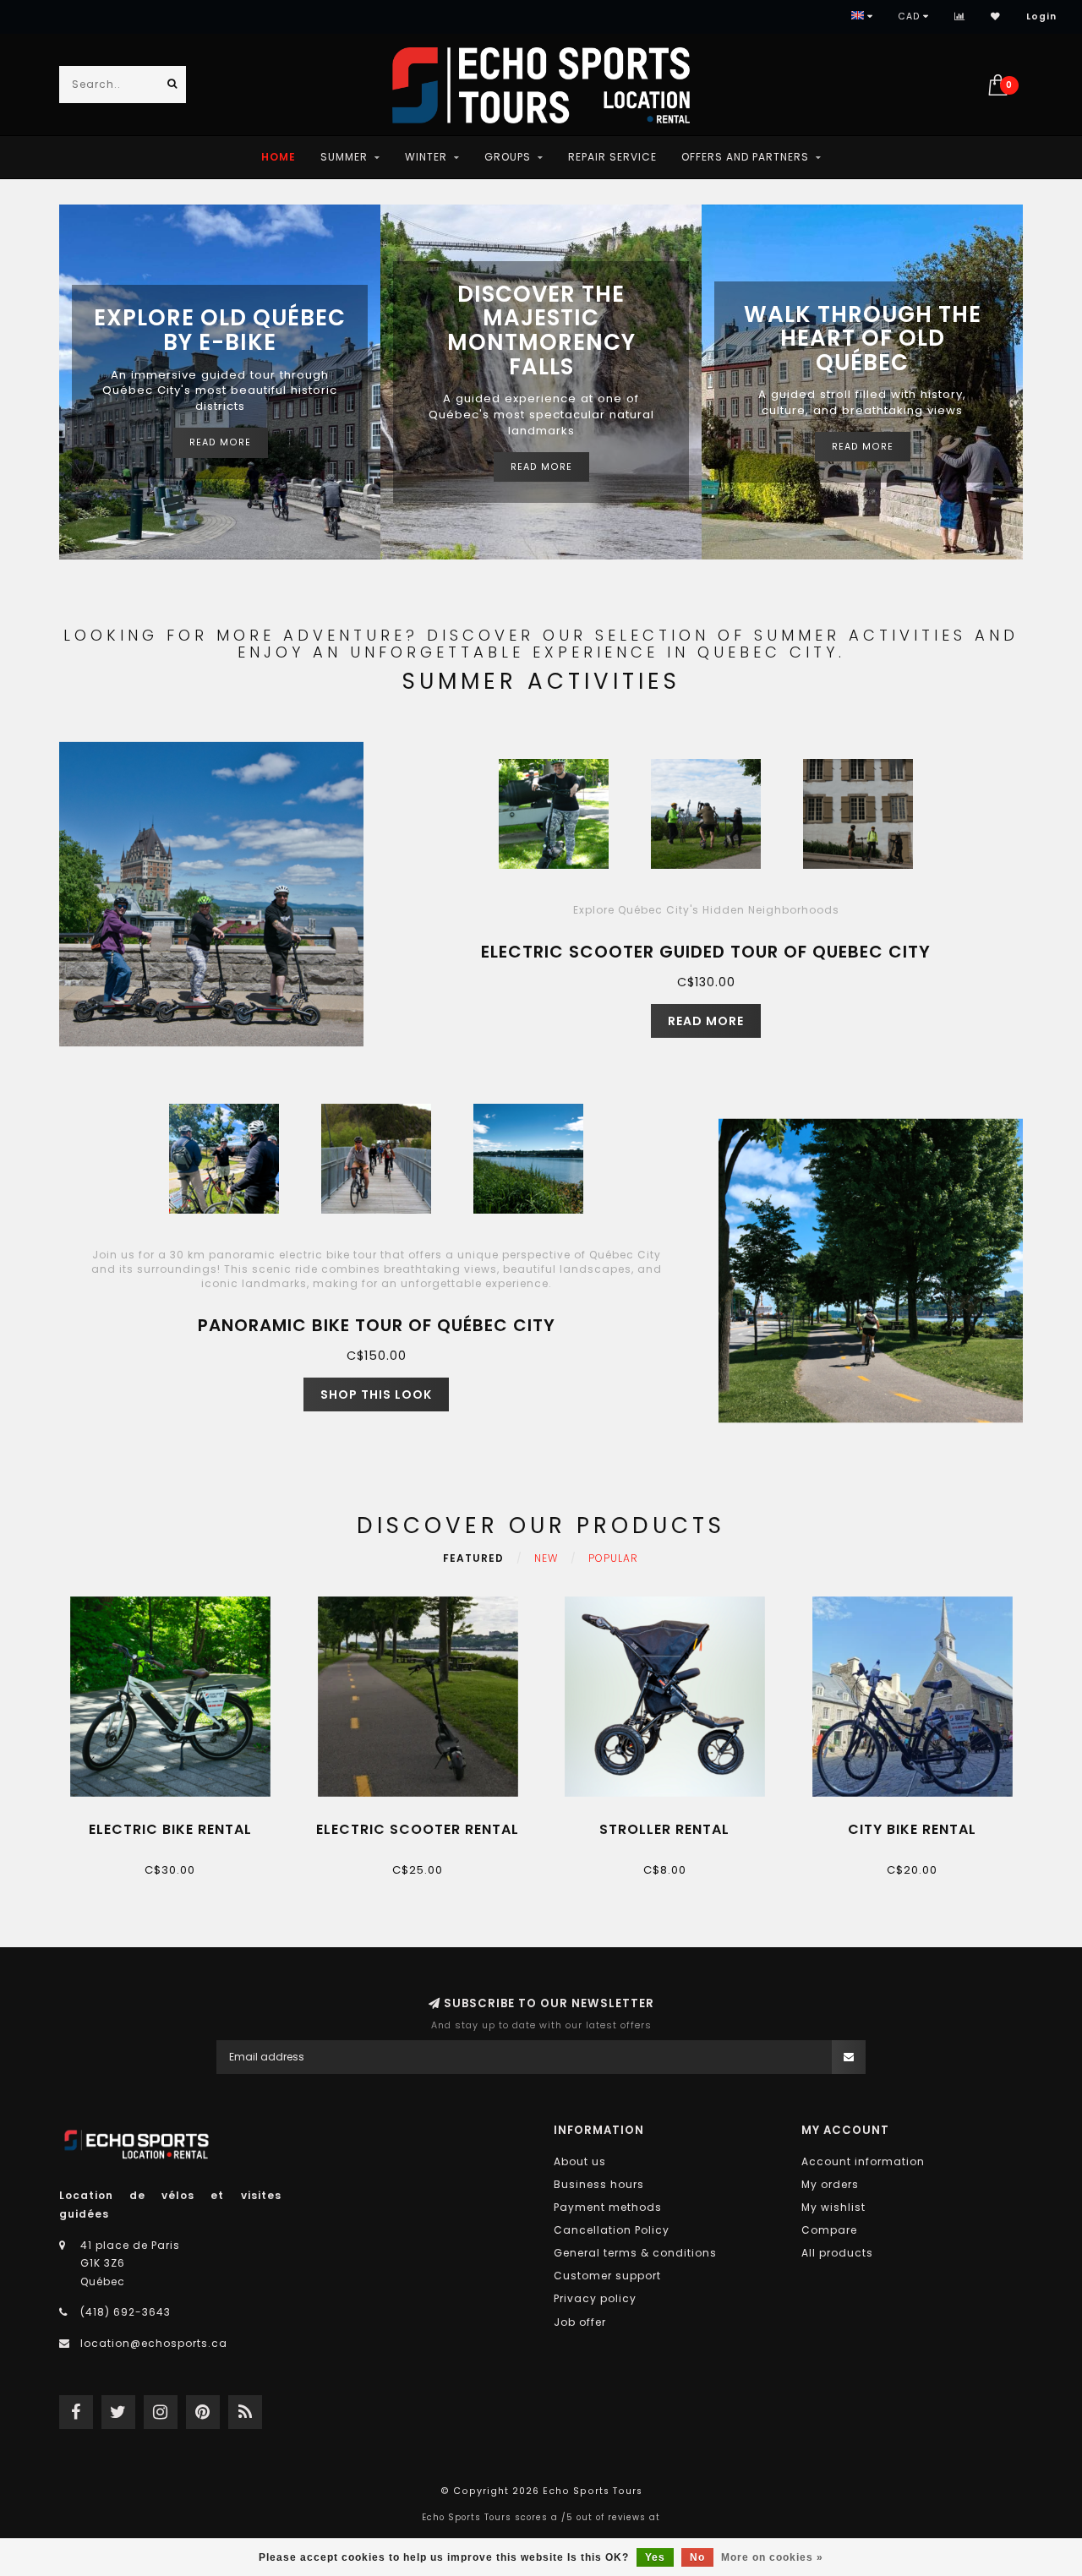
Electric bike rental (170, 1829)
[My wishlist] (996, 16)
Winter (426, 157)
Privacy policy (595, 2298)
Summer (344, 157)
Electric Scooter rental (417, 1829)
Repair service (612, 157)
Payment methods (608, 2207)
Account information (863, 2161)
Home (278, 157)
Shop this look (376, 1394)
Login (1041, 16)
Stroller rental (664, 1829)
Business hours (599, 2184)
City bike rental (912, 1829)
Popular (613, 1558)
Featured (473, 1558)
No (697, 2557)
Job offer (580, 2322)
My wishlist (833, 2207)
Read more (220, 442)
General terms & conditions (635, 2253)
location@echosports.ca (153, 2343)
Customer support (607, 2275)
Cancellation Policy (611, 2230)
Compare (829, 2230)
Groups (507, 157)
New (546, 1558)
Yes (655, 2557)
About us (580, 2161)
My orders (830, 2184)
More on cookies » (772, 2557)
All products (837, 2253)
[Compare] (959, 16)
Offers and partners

__________________________________________________

When you copy the lines above, drop the pictures and keep everything else exact.

Electric bike rental (170, 1829)
[My wishlist] (996, 16)
Winter (426, 157)
Privacy policy (595, 2298)
Summer (344, 157)
Electric Scooter rental (417, 1829)
Repair service (612, 157)
Payment methods (608, 2207)
Account information (863, 2161)
Home (278, 157)
Shop this look (376, 1394)
Login (1041, 16)
Stroller rental (664, 1829)
Business hours (599, 2184)
City bike rental (912, 1829)
Popular (613, 1558)
Featured (473, 1558)
No (697, 2557)
Job offer (580, 2322)
My wishlist (833, 2207)
Read more (220, 442)
General terms & conditions (635, 2253)
location@echosports.ca (153, 2343)
Customer support (607, 2275)
Cancellation Policy (611, 2230)
Compare (829, 2230)
Groups (507, 157)
New (546, 1558)
Yes (655, 2557)
About us (580, 2161)
My orders (830, 2184)
More on cookies » (772, 2557)
All products (837, 2253)
[Compare] (959, 16)
Offers and partners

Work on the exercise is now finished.